Relazioni in cui l’empatia è bandita. Dove o si manipola o si è manipolati. Dove tutti cercano di esercitare potere sugli altri in modo violento. E Bugonia è un film violento. Fisicamente e psicologicamente. Un film esplicito, sporco di sangue e viscere, nichilista, mitigato solo da un’ironia grottesca, che diventa quasi un involontario autosabotaggio. Perché, quando Bugonia tira fuori le unghie per farci male, il film funziona e crea una bella tensione. Poi, però, Lanthimos smette di fare sul serio e gigioneggia. Si mette a giocare (come fa sempre) con l’ironia, il grottesco e il paradosso. Un cambio di tono brusco che, questa volta, purtroppo non funziona.
Kind of disperazione

La sensazione che abbiamo avuto guardando Bugonia è stata questa: sembra quasi una storia avanzata da Kind of Kindness (presentato l’anno scorso a Cannes) che Lanthimos ha riproposto come film a sé stante. Sia perché la trama sembra quella di un mediometraggio abbastanza annacquato, sia perché i temi sono simili a quelli visti nella sua antologia dell’inettitudine. Anche qui ritornano personaggi estremi, piani strampalati, persone che desiderano qualcosa in modo goffo e scoordinato. Se il film riesce a catturare con la sua anima da thriller disperato, il merito è anche di Jesse Plemons ed Emma Stone – ancora una volta eccezionali e costretti a fare gli equilibristi con i cambi di registro di Lanthimos.

§ VOCI DEL DATASET
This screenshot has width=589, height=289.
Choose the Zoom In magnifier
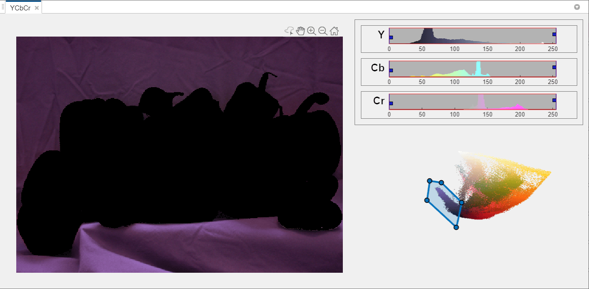tap(312, 31)
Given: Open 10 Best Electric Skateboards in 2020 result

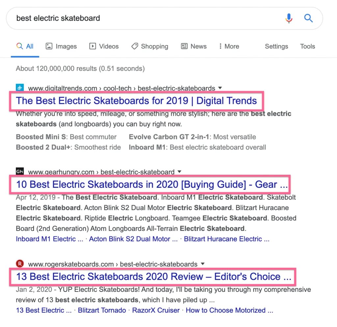Looking at the screenshot, I should tap(152, 185).
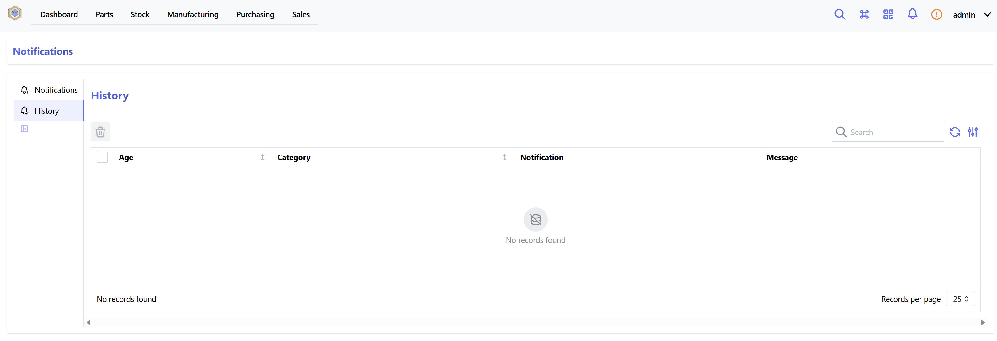The height and width of the screenshot is (341, 997).
Task: Open the records per page selector
Action: (x=960, y=299)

§ CONSEGNA A
Traduci in inglese la frase della recensione di Bugonia «Un cambio di tono brusco che, questa volta, purtroppo non funziona.»
§ CONSEGNA B
Riprendi la recensione di Bugonia e scrivine il seguito subito dopo l'ultima frase riportata.
Le voci provengono da una fonte diversa.

§ RISULTATO A
An abrupt change of tone that, this time, unfortunately doesn't work.

§ RISULTATO B
Plemons incarna tutta la disgrazia di un uomo solo, traviato e incattivito da una vita balorda, mentre Emma Stone non è mai stata così algida e difficile da decifrare nelle intenzioni. Difficile come questo film, che sembra l’ennesimo sfogo di un registra che dopo Povere Creature, senza dubbio tra i suoi film più mainstream e adatti a una vasta platea, sembra volersi di nuovo chiudere a riccio dentro un cinema più ostico e sfrontato. Che questa volta, però, non sa bene dove andare. E dove urlare il solito odio per un’umanità che fa sempre e comunque troppo schifo. Ma questo lo abbiamo capito, caro Yorgos. Ce lo hai fatto capire fin troppo bene.